Task:
All lines in the records that carry the string "will" are to be shown.

Records from a collection:
────────────────────────────────────────
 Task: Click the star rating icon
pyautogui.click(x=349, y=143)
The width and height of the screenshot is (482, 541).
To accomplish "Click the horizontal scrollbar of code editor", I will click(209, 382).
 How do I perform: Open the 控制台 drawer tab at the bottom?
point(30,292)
────────────────────────────────────────
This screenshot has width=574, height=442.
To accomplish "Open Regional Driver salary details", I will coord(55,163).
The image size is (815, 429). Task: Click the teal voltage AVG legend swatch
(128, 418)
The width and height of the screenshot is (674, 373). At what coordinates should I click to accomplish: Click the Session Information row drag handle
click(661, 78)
────────────────────────────────────────
Result for this exercise:
To accomplish "Click the horizontal scrollbar of code editor", I will click(209, 382).
To accomplish "Open Regional Driver salary details", I will coord(55,163).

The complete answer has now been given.